И хотя моё сознание уже было затуманено подступающей спермой, я усилием воли вырвал член и стал на колени. Тонька вывернулась из-под меня, приподнялась на локте и всосала мой мокрый, блестящий в свете свечи член почти до основания. Техника глубокого минета была явно ей не чужда. Да, повезло Витальке!
На входе головка члена явственно ощущала узость горла, на выходе язычок бешено обрабатывал уздечку. В моём перевозбуждённом состоянии выносить такое наслаждение долго было невозможно. Стиснув зубы, я терпел сколько мог, но через 20 секунд сдался. Сперма хлынула толчками и, казалось, они никогда не прекратятся. Ни до, ни после в моей жизни я никогда так обильно не кончал. В том же ритме двигалось и горло Тоньки, глотающей скользкий напиток с явным удовольствием. Под конец она облизала обмякшую головку, поцеловала её и благодарно взглянула на меня. Взгляд её был безмятежен и просветлён. — Всё, теперь уходи! А то искать будут.
Я бы конечно задержался на часок-другой, но она была права. Пора было делать ноги. Я натянул шорты, пошёл к двери. Обернулся. Свеча горела. Тонька смотрела мне вслед. Её бледные соски казались прилипшими к телу лепестками розы.

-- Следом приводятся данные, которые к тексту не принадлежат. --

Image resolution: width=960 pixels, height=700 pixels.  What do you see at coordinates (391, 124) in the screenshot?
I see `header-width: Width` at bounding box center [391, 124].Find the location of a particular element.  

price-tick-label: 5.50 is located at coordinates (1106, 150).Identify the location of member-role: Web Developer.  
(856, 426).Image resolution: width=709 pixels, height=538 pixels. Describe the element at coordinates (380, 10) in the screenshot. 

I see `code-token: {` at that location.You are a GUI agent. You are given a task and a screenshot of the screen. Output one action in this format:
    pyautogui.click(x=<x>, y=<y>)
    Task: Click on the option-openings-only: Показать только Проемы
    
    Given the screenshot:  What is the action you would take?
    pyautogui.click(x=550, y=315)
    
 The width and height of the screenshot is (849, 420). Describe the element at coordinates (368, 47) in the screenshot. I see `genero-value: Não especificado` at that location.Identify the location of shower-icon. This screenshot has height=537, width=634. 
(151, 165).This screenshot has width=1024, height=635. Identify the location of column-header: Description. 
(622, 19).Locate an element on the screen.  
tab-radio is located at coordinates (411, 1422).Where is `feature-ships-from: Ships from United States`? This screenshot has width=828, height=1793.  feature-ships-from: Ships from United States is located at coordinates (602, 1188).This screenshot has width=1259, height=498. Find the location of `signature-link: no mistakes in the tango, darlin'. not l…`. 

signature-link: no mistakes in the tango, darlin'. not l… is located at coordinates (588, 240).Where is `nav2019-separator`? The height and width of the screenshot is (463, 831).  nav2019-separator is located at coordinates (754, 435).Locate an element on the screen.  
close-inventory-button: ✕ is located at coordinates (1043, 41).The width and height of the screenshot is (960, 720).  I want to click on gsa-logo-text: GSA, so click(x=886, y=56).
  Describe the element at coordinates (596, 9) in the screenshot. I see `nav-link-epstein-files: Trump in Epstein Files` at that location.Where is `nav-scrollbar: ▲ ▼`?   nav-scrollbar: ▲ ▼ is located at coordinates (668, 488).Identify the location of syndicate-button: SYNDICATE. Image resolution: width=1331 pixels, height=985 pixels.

Вернувшись в свою хату, я нашумел, чтобы проснулась жена, для порядка устроил ей выговор, что бросила меня в чужой хате, и с наслаждением плюхнулся в кровать. Заснул мгновенно.
Утром проснулся от шума мотора. Вернулся Виталька, даже раньше, чем ожидал. Все вопросы решил успешно. Через день они должны были быть уже в аэропорту. Собрались быстро, заперли хату, в полдень уехали. Встретиться с Тонькой хоть раз глазами не удалось. Больше я её никогда не видел.
Наш отпуск тоже вскоре заканчивался. Без соседей стало скучно и пусто. Оставшиеся дни я посвятил углублённой ловле карасей.